I'm pretty happy with the module (with lots of tests) but the HTTP API runs using Flask's single-threaded development server (which the documentation and the internet tells me is a bad idea) and passes dictionaries through a Pipe as some sort of IPC. I'd love to be able to do something like this in the above script:
while True:
data = muonlab.read_lifetime_data()
if data:
print "Muon decays detected with lifetimes", data
lifetimes.extend(data)
process_remote_requests()
where process_remote_requests is a fairly short function to call the muonlab instance or return data. Then, in my Flask views, I'd have something like:
muonlab = RemoteMuonlab()
#app.route('/pmt1_voltage', methods=['GET', 'PUT'])
def get_data():
if request.method == 'PUT':
voltage = request.form['voltage']
muonlab.set_pmt1_voltage(voltage)
else:
voltage = muonlab.get_pmt1_voltage()
return jsonify(voltage=voltage)
Getting the measurement data from the app is perhaps less of a problem, since I could store that in SQLite or something else that handles concurrent access.
But... you do have an IO loop; it runs every 16ms.
You can use BaseHTTPServer.HTTPServer in such a case; just set the timeout attribute to something small. bascially...
class XmlRPCApi:
def do_something(self):
print "doing something"
server = SimpleXMLRPCServer(("localhost", 8000))
server.register_instance(XMLRpcAPI())
server.timeout = 0
while True:
sleep(0.016)
do_normal_thing()
x.handle_request()
Edit: python has a built in server, also built on BaseHTTPServer, capable of serving a flask app. since flask.Flask() happens to be a wsgi compliant application, your process_remote_requests() should look like this:
import wsgiref.simple_server
remote_server = wsgire.simple_server('localhost', 8000, app)
# app here is just your Flask() application!
# as before, set timeout to zero so that you can go right back
# to your event loop if there are no requests to handle
remote_server.timeout = 0
def process_remote_requests():
remote_server.handle_request()
This works well enough if you have only short running requests; but if you need to handle requests that may possibly take longer than your event loop's normal polling interval, or if you need to handle more requests than you have polls per unit of time, then you can't use this approach, exactly.
You don't necessarily need to fork off another process, though, You can potentially get by using a pool of workers in another thread. roughly:
import threading
import wsgiref.simple_server
remote_server = wsgire.simple_server('localhost', 8000, app)
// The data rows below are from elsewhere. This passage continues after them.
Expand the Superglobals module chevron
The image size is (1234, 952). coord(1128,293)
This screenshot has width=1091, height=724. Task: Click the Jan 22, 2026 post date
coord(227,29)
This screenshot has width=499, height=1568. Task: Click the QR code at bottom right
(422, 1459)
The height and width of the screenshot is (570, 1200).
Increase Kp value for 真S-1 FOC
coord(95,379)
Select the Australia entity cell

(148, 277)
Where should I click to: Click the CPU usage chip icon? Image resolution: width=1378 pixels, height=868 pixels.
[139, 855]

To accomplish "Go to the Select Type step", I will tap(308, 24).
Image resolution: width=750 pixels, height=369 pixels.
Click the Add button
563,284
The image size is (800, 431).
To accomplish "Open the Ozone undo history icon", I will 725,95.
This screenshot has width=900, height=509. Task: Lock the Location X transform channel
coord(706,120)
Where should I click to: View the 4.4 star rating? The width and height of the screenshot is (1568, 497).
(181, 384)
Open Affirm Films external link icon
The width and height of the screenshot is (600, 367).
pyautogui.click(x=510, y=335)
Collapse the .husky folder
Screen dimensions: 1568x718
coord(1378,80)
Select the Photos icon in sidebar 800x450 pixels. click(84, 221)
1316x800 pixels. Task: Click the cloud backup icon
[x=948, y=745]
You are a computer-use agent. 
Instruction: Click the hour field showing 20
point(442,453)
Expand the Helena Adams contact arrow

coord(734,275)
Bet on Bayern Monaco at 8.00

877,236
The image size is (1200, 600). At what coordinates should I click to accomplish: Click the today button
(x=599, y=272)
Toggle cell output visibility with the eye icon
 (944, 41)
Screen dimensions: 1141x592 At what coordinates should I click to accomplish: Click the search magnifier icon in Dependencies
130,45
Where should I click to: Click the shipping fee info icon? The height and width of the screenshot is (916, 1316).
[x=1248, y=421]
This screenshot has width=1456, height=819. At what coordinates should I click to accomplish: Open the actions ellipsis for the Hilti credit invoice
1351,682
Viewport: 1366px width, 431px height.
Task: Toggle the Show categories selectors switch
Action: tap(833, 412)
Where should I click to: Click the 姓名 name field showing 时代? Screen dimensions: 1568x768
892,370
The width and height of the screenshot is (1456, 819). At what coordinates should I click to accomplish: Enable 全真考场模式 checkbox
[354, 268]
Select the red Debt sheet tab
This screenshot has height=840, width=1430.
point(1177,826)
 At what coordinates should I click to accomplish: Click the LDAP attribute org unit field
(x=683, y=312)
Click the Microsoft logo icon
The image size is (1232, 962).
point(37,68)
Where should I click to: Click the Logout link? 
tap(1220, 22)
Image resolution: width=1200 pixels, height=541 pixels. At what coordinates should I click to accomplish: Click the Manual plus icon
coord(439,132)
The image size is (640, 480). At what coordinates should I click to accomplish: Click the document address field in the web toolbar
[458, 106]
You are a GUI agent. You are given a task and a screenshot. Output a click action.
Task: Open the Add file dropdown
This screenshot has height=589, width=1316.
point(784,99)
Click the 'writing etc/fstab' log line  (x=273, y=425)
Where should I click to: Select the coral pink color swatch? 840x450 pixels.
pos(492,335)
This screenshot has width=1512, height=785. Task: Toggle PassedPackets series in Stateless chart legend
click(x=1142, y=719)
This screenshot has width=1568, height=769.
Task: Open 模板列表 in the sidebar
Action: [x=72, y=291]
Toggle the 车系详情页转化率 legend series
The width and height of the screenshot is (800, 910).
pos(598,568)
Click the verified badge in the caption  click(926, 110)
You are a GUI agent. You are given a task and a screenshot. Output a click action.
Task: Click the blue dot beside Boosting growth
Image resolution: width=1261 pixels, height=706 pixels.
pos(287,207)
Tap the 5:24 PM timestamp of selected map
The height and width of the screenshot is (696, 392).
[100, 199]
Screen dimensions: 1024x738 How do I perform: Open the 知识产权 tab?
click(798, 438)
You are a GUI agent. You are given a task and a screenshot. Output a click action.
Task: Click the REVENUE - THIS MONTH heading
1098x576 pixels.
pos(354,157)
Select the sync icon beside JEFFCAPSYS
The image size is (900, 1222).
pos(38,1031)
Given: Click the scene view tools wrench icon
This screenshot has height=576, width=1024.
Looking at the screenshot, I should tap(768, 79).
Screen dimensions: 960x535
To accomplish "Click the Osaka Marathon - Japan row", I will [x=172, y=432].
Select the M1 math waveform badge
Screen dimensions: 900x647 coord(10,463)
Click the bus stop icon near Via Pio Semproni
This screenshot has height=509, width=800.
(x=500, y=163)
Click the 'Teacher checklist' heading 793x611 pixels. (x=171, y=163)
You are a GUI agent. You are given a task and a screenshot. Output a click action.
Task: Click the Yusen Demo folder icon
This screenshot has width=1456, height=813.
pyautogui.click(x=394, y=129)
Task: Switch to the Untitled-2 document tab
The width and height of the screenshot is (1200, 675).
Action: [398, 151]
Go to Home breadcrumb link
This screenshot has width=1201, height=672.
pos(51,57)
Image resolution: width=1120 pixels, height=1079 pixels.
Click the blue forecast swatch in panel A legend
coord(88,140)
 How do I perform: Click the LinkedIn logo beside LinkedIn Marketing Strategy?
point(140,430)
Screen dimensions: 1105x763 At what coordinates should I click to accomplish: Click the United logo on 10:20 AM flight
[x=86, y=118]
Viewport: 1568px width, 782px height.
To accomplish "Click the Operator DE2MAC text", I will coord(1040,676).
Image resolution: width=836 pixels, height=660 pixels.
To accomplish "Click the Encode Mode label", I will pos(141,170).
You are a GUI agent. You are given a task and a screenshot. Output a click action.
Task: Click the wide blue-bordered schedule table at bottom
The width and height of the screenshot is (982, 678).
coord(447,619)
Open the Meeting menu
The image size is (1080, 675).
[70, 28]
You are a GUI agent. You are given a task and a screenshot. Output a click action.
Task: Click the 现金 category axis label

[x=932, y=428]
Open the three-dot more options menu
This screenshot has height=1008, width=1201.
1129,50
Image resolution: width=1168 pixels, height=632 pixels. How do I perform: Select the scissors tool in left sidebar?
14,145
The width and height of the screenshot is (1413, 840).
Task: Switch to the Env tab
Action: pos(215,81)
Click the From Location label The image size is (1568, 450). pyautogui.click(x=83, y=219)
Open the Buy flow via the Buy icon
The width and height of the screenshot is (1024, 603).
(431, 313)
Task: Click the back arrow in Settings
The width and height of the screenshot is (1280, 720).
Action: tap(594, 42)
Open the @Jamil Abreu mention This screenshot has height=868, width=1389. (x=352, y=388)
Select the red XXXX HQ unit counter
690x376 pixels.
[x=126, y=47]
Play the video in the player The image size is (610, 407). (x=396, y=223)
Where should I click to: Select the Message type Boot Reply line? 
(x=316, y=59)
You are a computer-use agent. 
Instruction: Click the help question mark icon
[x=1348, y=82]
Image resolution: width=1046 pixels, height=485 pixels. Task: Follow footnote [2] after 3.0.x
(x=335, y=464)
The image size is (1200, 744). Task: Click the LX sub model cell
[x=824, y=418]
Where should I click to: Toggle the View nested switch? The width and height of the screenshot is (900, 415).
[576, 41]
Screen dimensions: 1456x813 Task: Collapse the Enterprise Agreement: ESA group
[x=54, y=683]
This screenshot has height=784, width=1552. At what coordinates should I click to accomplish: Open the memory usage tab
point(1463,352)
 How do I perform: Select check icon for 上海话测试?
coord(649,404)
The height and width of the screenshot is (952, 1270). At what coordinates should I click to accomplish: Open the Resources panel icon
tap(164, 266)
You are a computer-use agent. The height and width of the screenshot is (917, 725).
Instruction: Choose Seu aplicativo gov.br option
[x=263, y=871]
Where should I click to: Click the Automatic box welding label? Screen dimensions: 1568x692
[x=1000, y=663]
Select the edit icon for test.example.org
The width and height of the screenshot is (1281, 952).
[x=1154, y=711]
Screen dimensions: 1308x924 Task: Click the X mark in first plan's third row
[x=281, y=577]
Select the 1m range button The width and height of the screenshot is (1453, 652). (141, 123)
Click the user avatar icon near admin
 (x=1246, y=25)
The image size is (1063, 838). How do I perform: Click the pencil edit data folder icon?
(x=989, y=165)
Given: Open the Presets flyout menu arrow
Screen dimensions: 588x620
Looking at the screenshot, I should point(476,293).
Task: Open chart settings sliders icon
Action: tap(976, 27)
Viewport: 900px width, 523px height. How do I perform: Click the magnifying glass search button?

POOL_SIZE = 10 # or some other value.
pool = [threading.Thread(target=remote_server.serve_forever) for dummy in xrange(POOL_SIZE)]
for thread in pool:
thread.daemon = True
thread.start()
while True:
pass # normal experiment processing here; don't handle requests in this thread.
However; this approach has one major shortcoming, you now have to deal with concurrency! It's not safe to manipulate your program state as freely as you could with the above loop, since you might be, concurrently manipulating that same state in the main thread (or another http server thread). It's up to you to know when this is valid, wrapping each resource with some sort of mutex lock or whatever is appropriate.